In unserem nigel-nagel-neuen Hotel gibt es das Frühstück nicht in einem schnöden Speisesaal, sondern wird stilecht in Tobis und meinem Zimmer serviert. Das ist eigentlich ganz pfiffig und bietet eine schnuckelige Atmosphäre, aber Kaffeejunkies wie Jan und ich schauen ob der genommenen Nachfüllmöglichkeit leider in die Röhre.

Wir fuhren los und bei noch krasserem Rückenwind (ich bin gespannt, wie oft ich das noch schreiben werde) schaute Tobi zwar nicht in die Röhre, dafür aber der Gefahr ins Auge bzw. einem Frosta- Laster in die gewaltsam geöffnete Ladefläche. Diese wurde bei einem missglückten Überholvorgang des LKWs leider vom Gegenverkehr touchiert. Der Adrenalinpegel schnellt bei sowas schlagartig in die Höhe, aber zum Glück ist wirklich außer dem Blechschaden nichts weiteres passiert und nach einer kurzen Wartezeit gab der Unfallfahrer grünes Licht für unsere Weiterfahrt. Die Freude, dass Tobi nichts passiert ist überwiegt, auch wenn mir der LKW-Fahrer schon leid tut, da er nun bestimmt einen ziemlichen Ärger am Hals hat – andererseits ist es auch sehr fahrlässig, mit einem LKW in einer Kurve und Senke überholen zu wollen. Der Wind heute ist übrigens kälter als in den letzten Tagen und gerade bei unserer großen Pause (GND-traditionell an einer Tankstelle) hätte man jede Jahreszeit vermuten können, nur nicht den Sommer (am undichten Tiefkühlwagen von vorhin wird es kaum liegen).

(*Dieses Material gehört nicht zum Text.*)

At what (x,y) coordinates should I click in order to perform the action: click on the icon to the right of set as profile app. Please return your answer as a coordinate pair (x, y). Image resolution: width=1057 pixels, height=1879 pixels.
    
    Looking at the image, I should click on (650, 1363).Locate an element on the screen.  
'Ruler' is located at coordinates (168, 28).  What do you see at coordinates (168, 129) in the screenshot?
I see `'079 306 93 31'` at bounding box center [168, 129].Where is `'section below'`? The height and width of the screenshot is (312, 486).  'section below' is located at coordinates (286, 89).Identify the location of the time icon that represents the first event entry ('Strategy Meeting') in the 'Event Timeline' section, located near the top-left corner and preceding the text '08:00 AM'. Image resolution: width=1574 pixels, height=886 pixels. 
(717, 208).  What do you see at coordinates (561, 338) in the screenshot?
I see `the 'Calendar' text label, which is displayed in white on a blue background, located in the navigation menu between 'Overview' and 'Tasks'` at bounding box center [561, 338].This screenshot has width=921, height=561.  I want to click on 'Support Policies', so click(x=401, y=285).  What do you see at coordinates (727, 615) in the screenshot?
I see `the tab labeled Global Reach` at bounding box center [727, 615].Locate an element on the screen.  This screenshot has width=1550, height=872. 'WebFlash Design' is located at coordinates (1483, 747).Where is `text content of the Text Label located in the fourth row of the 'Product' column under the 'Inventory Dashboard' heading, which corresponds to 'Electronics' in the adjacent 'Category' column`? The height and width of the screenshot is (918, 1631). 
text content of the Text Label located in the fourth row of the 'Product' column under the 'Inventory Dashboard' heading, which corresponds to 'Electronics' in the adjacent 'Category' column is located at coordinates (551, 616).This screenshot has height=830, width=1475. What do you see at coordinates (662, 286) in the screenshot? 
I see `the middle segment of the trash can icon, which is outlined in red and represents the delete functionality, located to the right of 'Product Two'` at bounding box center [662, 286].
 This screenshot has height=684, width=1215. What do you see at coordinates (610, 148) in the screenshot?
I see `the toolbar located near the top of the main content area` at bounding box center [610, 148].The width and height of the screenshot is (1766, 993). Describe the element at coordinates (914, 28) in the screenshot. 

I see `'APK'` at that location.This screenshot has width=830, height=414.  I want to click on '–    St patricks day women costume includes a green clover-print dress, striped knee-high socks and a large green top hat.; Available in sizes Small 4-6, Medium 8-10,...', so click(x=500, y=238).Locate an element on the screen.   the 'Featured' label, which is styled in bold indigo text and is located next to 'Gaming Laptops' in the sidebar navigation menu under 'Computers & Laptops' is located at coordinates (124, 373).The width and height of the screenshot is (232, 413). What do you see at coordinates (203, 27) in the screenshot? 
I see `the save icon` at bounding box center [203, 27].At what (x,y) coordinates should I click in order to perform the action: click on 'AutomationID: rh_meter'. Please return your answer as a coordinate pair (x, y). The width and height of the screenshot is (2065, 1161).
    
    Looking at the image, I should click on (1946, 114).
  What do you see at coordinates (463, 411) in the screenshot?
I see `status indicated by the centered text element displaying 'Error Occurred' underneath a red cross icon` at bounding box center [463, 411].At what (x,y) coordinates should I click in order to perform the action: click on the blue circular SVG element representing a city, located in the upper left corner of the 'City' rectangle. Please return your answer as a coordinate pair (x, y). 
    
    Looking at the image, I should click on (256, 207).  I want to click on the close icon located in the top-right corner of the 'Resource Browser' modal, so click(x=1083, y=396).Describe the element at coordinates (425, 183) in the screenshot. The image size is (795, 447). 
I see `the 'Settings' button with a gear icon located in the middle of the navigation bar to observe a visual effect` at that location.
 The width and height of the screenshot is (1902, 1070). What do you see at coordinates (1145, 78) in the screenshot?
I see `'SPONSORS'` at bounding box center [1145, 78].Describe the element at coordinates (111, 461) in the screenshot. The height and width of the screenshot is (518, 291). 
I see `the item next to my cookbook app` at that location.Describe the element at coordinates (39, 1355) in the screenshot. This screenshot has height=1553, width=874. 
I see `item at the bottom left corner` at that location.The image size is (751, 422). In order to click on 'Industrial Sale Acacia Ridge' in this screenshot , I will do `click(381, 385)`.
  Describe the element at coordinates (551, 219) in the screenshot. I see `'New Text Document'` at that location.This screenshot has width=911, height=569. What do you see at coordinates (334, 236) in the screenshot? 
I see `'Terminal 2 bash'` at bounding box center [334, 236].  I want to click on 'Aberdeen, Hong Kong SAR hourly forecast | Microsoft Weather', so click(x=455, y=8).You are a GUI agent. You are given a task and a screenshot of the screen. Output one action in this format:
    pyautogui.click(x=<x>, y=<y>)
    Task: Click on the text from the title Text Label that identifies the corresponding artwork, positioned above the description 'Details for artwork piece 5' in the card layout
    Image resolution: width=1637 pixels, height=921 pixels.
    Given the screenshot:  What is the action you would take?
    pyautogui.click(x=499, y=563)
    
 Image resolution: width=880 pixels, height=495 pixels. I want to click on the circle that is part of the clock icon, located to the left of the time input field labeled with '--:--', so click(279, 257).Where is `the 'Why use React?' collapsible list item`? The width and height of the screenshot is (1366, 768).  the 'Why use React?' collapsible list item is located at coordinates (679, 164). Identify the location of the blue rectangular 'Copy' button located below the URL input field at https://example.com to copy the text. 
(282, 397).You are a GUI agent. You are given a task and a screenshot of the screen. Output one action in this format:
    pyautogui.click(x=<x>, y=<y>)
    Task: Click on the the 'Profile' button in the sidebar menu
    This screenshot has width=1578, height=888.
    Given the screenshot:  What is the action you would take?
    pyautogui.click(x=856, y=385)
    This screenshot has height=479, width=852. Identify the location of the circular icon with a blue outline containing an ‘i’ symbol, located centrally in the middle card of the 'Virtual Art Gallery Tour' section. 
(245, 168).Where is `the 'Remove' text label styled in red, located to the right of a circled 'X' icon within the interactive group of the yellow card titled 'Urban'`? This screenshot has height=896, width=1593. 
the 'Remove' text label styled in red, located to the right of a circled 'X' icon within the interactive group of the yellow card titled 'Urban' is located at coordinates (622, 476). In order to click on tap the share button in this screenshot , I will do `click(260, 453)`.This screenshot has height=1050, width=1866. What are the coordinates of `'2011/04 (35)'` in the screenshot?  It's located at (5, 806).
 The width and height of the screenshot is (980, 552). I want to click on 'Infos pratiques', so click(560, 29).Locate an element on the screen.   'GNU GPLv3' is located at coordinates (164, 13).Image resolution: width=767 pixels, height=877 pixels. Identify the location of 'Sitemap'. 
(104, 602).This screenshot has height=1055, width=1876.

Wir ließen uns weiter nach Gdynia treiben und dort misstraute das Team zu Unrecht meinem Höhenmesser und ein innerstädtische 100 hm – Abfahrt brachte uns in die Hafenmetropole, der wir vor Sopot den Vorzug als Etappenort gaben. Eigentlich ist diese Stadt nicht sonderlich schön, es sieht eher aus wie in den 60ern aus dem Boden gestampft, aber ein spektakuläres Hochhaus, ein wirklich schöner Hafen und ein großer Strand bestätigen uns trotzdem in unserer Entscheidung. Das luxuriös angestaubte Hotel Orbis Gdynia (mit der unfreundlichen Rezeptionsschabracke) mochte uns weniger überzeugen als das sozialistisch persistierende Hotel „Dom Marynarza“, das etwas abseits der City liegt.

Der Strand hier ist sehr schick und ich denke mir, dass wir genau den richtigen Ort ausgewählt haben, um zum ersten Mal auf dieser Tour die Ostsee zu begrüßen. Wir dinieren in einer belebten Strandbar mit einem Alleinunterhalter draußen auf der Terrasse, ziehen es aber vor drinnen zu essen, weil die Temperaturen im Vergleich zur Mittagspause immer noch nicht maßgeblich besser geworden sind. Außerdem stellen wir fest, dass es in Polen wohl üblich ist, alle Speisen- und Getränkewünsche gleich zu Beginn direkt mit einem genauen Servierzeitplan zu äußern (ich weiß beim Abtippen gerade gar nicht mehr, was der genaue Anlass für diesen letzten Satz war).